Par conséquent, les analystes d’Evaluate notent qu’il reste beaucoup de risques pour Apellis, non seulement en raison des échecs passés dans l’industrie, mais aussi en raison de problèmes internes.
Evaluate a déclaré que les progrès d’Apellis dans le cadre de son projet GA « seront surveillés de près après que la société a fait trembler les investisseurs en déposant davantage de données auprès de la FDA au cours du processus d’examen », une décision qui a repoussé de trois mois, jusqu’au 26 février, la date à laquelle la biotechnologie devait se conformer à la Prescription Drug User Fee Act.
Les investisseurs ont été déconcertés par ce changement de plan, et le cours de l’action d’Apellis s’est effondré à la suite de cette nouvelle au troisième trimestre de 2022. Les observateurs de l’industrie craignaient que la société ait reçu des commentaires négatifs de la FDA, ce qui aurait entraîné ce changement de plan, mais cela n’a jamais été confirmé.
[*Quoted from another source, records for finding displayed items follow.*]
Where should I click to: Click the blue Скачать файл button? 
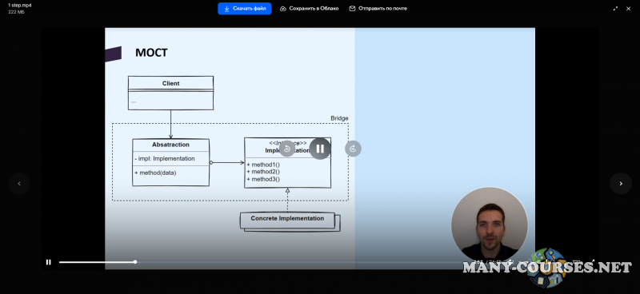[244, 9]
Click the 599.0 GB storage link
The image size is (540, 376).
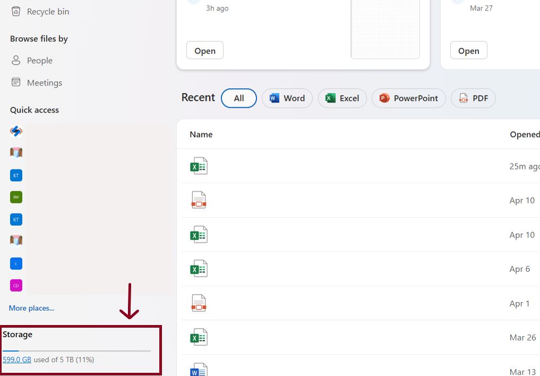pos(17,360)
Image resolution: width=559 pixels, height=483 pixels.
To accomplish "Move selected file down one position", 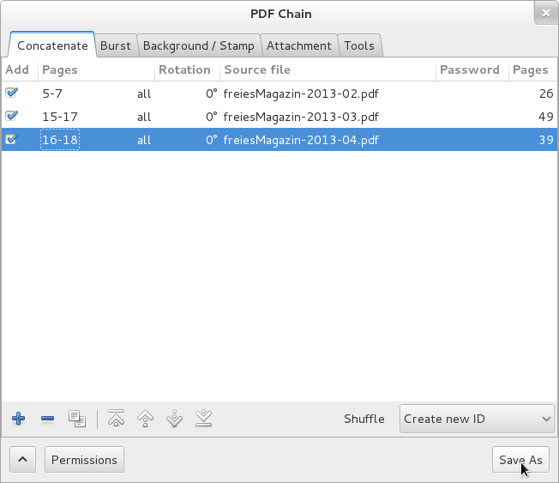I will tap(174, 420).
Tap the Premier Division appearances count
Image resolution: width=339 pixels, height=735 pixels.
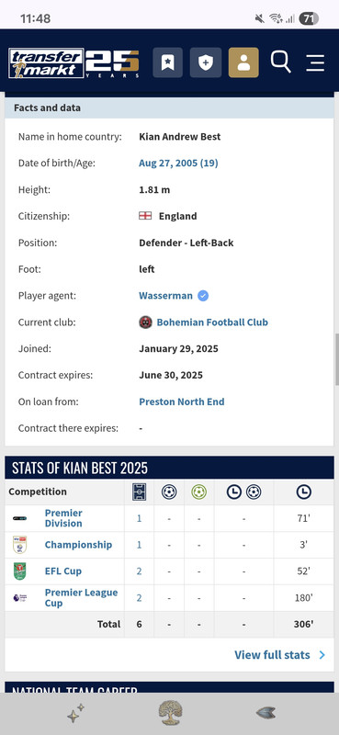click(x=140, y=518)
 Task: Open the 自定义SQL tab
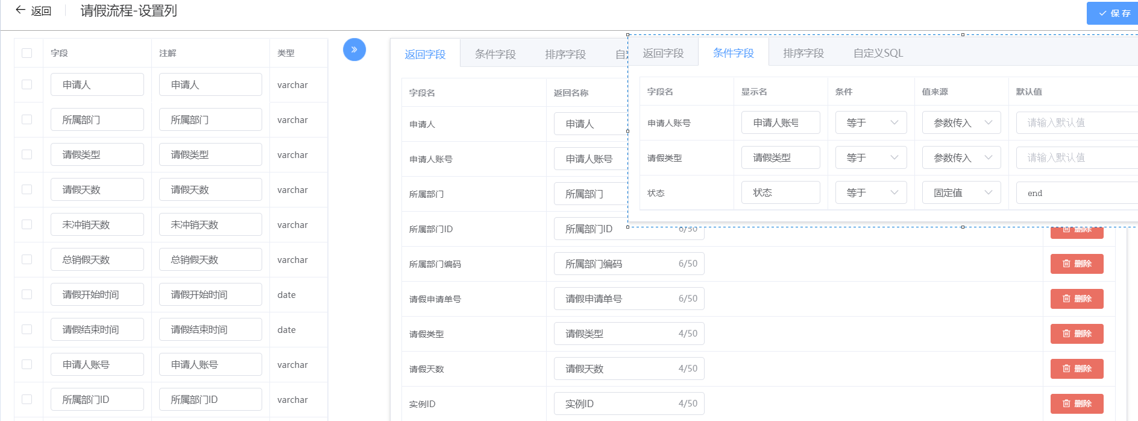point(878,53)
L’incertitude règne également en ce qui concerne les données cliniques du médicament. Evaluate ajoute qu’étant donné qu’il ne s’agit que de l’un des deux essais de phase 3 de la société, « un résultat positif est loin d’être assuré », bien qu’il considère toujours un feu vert réglementaire comme le résultat le plus probable.
Selon Evaluate, il y a aussi d’autres incertitudes. Il note que, dans des circonstances normales, un comité consultatif pour le médicament aurait eu lieu, mais, comme le comité ophtalmique de la FDA n’a toujours pas repris ses audiences à la suite de COVID-19, » le verdict [est] encore plus difficile à prononcer « , car nous n’avons pas l’avis de son comité d’examen indépendant.
Ainsi, bien qu’il occupe la dernière place du podium sur la liste des 10 médicaments les plus attendus avec cette estimation de 2 milliards de dollars, ce chiffre est clairement loin d’être garanti.
Il y a également une concurrence à l’horizon sous la forme de Zimura, l’agent C5 d’Iveric Bio, qui suit de près, ayant commencé sa demande de nouveau médicament auprès de la FDA pour son actif GA en novembre de l’année dernière, ce qui signifie que s’il obtient l’approbation, il n’aura pas le marché pour lui tout seul pendant longtemps.
Apellis, fondée en 2009, est déjà un fabricant de médicaments commerciaux grâce à l’approbation du pegcetacoplan l’année dernière pour traiter l’hémoglobinurie paroxystique nocturne, une maladie sanguine rare.
Dans ce domaine, le médicament est commercialisé sous le nom d’Empaveli et fait concurrence aux inhibiteurs du complément Soliris et Ultomiris d’Alexion, qui connaissent un grand succès. Mais la société aura besoin de l’approbation de l’AG pour stimuler réellement ses ventes et faire de la biopharmacie un acteur majeur du secteur.